As things stand I simply cannot give the time needed for such a thread. My reading was encumbered by the sheer speed of posting. My slow old head could not make the signal out from the noise.
So I am pleased that one of the more erudite defenders of anti-realism has agreed to spend some time pondering my puzzlement, perhaps to help me understand what is going on here.
To start, I will repeat the opening post from the thread mentioned above. It’s about a problem I have in understanding how ontological idealism avoids being solipsistic.
So, apparently the idea is that a kettle is not a kettle, but is experiences-of-kettle. We might talk of kettles as if they are things, but the more sophisticated of us ought understand that what we call a kettle is no more than one’s experiences. Although we pretend that the thing is a kettle, one cannot separate the kettle from the self that is doing the experiencing. What there is, is the experience of kettle.
What happens here is that the individual kettle dissipates, becoming instead a relation between experience and the self. The boiling kettle becomes my experience of the kettle, my experience of hot water; So the self becomes central to every such account. All I can know is the experience, never the really, really kettle. For all that I might infer or induce about the kettle, all there is, is my experiences.
What bothers me is that having placed the experiences had by the self at the centre of the universe, how does one avoid there only being one’s self?
What about you? There is my experience-of-you. If I am to be consistent in applying this ideal approach, what more is there of you than my experiences of you? That’s what you are. You become my experience of you.

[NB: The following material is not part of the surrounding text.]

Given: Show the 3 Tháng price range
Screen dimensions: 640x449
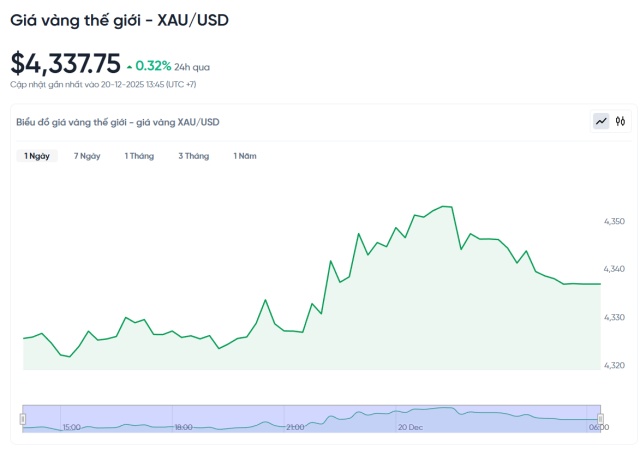Looking at the screenshot, I should [x=193, y=156].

All I can know is the experience of the kettle. There is no kettle apart from these experiences. For all that I might infer or induce about the kettle, all there is, is my experiences.

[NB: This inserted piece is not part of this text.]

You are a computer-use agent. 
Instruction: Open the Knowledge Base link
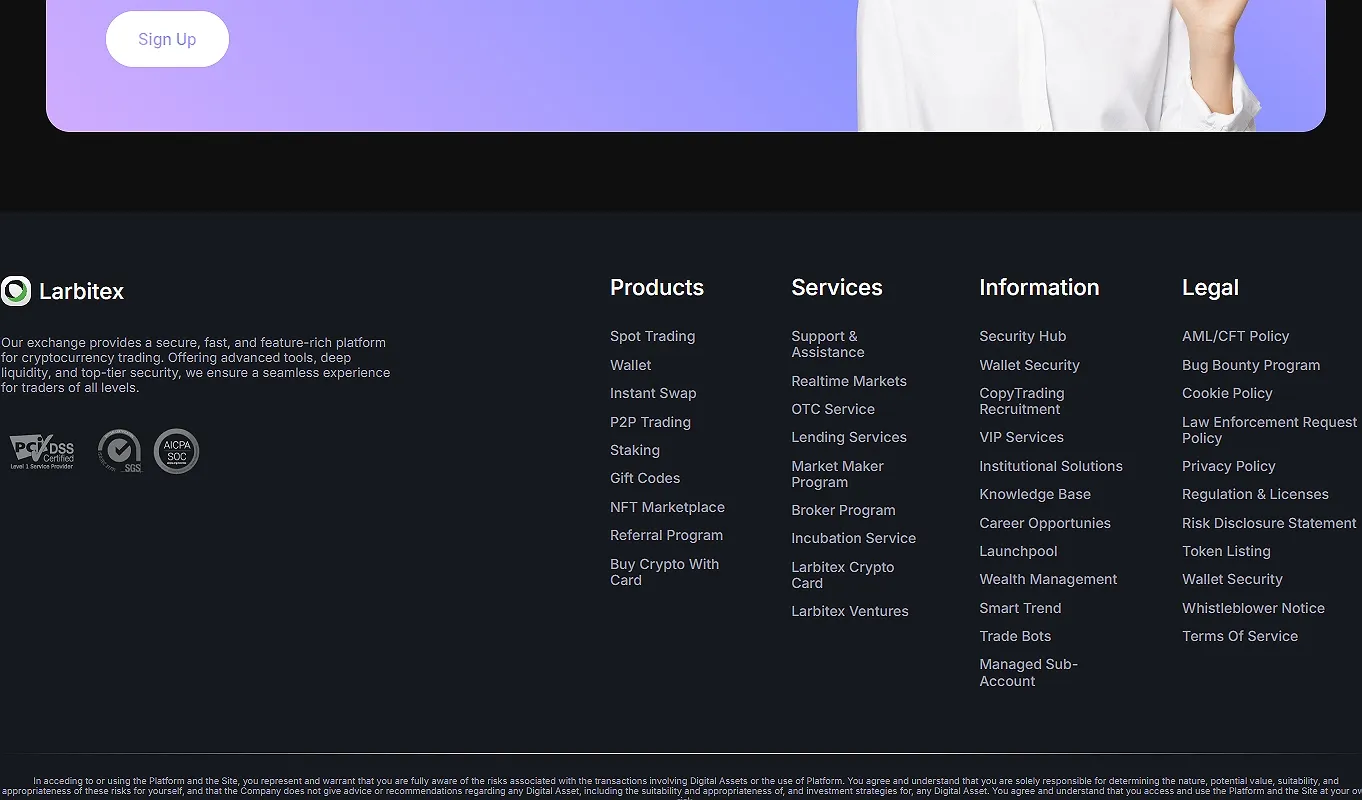(x=1035, y=494)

But if this is so, then surely all I can know is the experience of you. There is no you apart from these experiences. For all that I might infer or induce about you, all there is, is my experiences.
Hence, if one is consistent, one must accept some form of solipsism.
It will not do to claim that other people are also selves. One cannot experience the self of another, just as one cannot experience the “transcendent reality’ of a kettle. If one is entitled to induce that other people have a reality beyond one’s experience, one is also surly entitle to induce that kettles have a reality beyond experience. If one denies reality beyond experience, then one denies it for both people and kettles.
So demanding a reality beyond experience for other people, but not for the objects of the world in which we find both them and ourselves embedded, would appear to be no more than special pleading.
I hope, Landru, that you can help me with this. How does idealism avoid solipsism?